Web版 有鄰

517平成23年11月10日発行

有鄰らいぶらりい

雪男は向こうからやって来た』 角幡唯介:著/集英社:刊/1,600円+税

2003年に朝日新聞社に入社、2008年、退社を決めた著者は、同年3月、雪男の捜索隊に誘われた。元登山家の高橋好輝が率いるイエティ・プロジェクト・ジャパンが3回目の捜索隊を組織し、8月に出発するという。

登山家の間で雪男の目撃談は多く、女性として初めてエベレストに登頂した田部井淳子や、ヒマラヤの8,000メートル峰六座に無酸素登頂を果たした小西浩文も見たという。ルバング島で残留日本兵・小野田寛郎を発見した冒険家、鈴木紀夫も――。

別の目標を抱いて退社を決めた時期に、降ってわいた雪男の捜索。未確認生物を探しに行くなど、21世紀に夢を追いすぎだと困惑した著者だったが、人々がなぜ雪男を追い求めるのか、捜索隊に加わり、雪男を見たという人を取材していく。ヒマラヤで遭難死した、鈴木紀夫の遺稿と足跡をたどり、見えてきたものは――。

著者は、早稲田大学探検部OB。豊富な読書に基づく巧みな文章、的確な取材力、人跡未踏の地を目指す探検家精神と行動力が持ち味だ。本書では、未知の生物を追う人々の情熱と生きざまを描きだした。デビュー作『空白の五マイル』で数々の賞に輝いた探検作家によるスリリングなノンフィクション。
════════════════
実施タスク. 文書本文によると、著者が雪男の捜索隊に誘われたのはいつですか。

データ.
════════════════
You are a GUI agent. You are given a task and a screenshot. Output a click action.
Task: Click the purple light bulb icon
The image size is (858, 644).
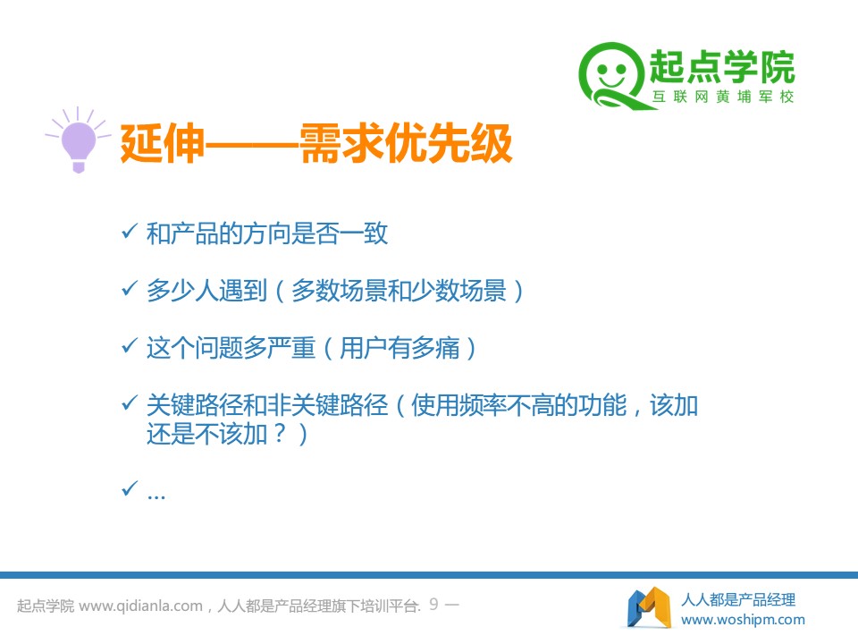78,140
════════════════
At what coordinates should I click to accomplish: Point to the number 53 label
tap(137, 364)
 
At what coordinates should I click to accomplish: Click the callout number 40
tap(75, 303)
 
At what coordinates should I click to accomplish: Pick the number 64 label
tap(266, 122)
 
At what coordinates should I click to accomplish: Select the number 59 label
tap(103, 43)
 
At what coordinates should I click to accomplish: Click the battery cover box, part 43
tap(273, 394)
════════════════
解答. 2008年3月です。